How to apply shellcoding? Well, their is another important theme,% eax is used, and that is to move certain that you want to call syscall int $ 0x80. It so happens that the syscall that corresponds to an exit (). Now, for example:

MOVB $ 0xb,% # to execve () syscall, does not return at all, if it fails, in which case it returns -1

int $ 0x80

% Eax # divl -1 / -1 = 1

int $ 0x80

Now we have a function 3 output bytes, where as before it was 5 bytes.
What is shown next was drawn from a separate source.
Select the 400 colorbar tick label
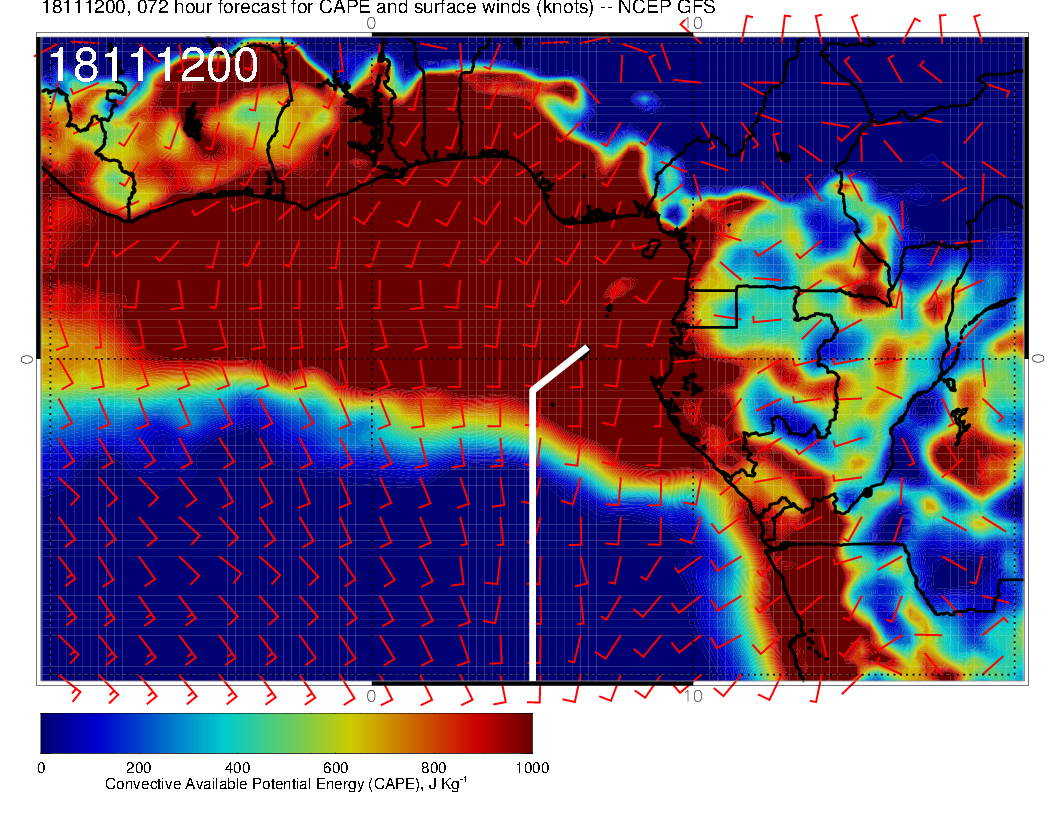The image size is (1056, 816). coord(237,768)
But there is a catch if a syscall does return 0? Well in the odd situation where it could happen, you can do many different things inc% eax,% tag EAX, EAX% is not something that will make% eax different from zero. Some people say that the output is not important in shellcode, because your code is executed, if it comes out clean. They have the right too, if you really need to save 3 bytes to fit your shellcode in somewhere, the exit () is not worth keeping. But when your code is not finished, it will try to do what was after your last statement, which will probably generate a GIS (illegal instruction) PEB is a rather strange error and is logged by the system. Thus, an exit () simply adds an extra layer of stealth to your advantage, even if it fails or you can not erase all the newspapers, at least that part of your presence will be ready.

Unlock the power Leal

The statement is a Leal often overlooked in the shellcode, though very useful. Consider this little piece of shellcode.

xorl% ECX, ECX%

Leal 0x10 (% ecx),% eax

This will load the EAX value 17, and clear all bits of foreigners eax. This occurs because the load instruction Leal a variable of type long in desitination operates. In normal use, load the address of a variable in a register, creating a sort of pointer. However, since 0'd ecx is 0 and 17 = 17, loading the value 17 into eax instead of any real direction. In a normal shellcode would do something, to accomplish the same thing:

xorl% EAX, EAX%

movb $ 0x10,% eax

I can hear you say, but the shellcode is a byte shorter than the Leal, and you are right. But in a real shellcode you may already have a 0 on ECX register (or any other registry) to instruction xorl Leal shellcode is not counted. For example:

xorl% eax,% eax

Xorl% ebx,% ebx

movb $ 0x17,% al

int $ 0x80

xorl Ebx% Ebx%

Leal 0x17 (% ebx),% al

int $ 0x80

These two calls setuid shellcode (0), but you do it in 7 bytes, while the other there in 8th Again, I hear you say, but it is a single byte not much difference, and you Because here it does not make much difference (except in size shellcode pissing contests = p), but when applied to much larger shellcode, which has many function calls and do things like this often, it can save a lot space.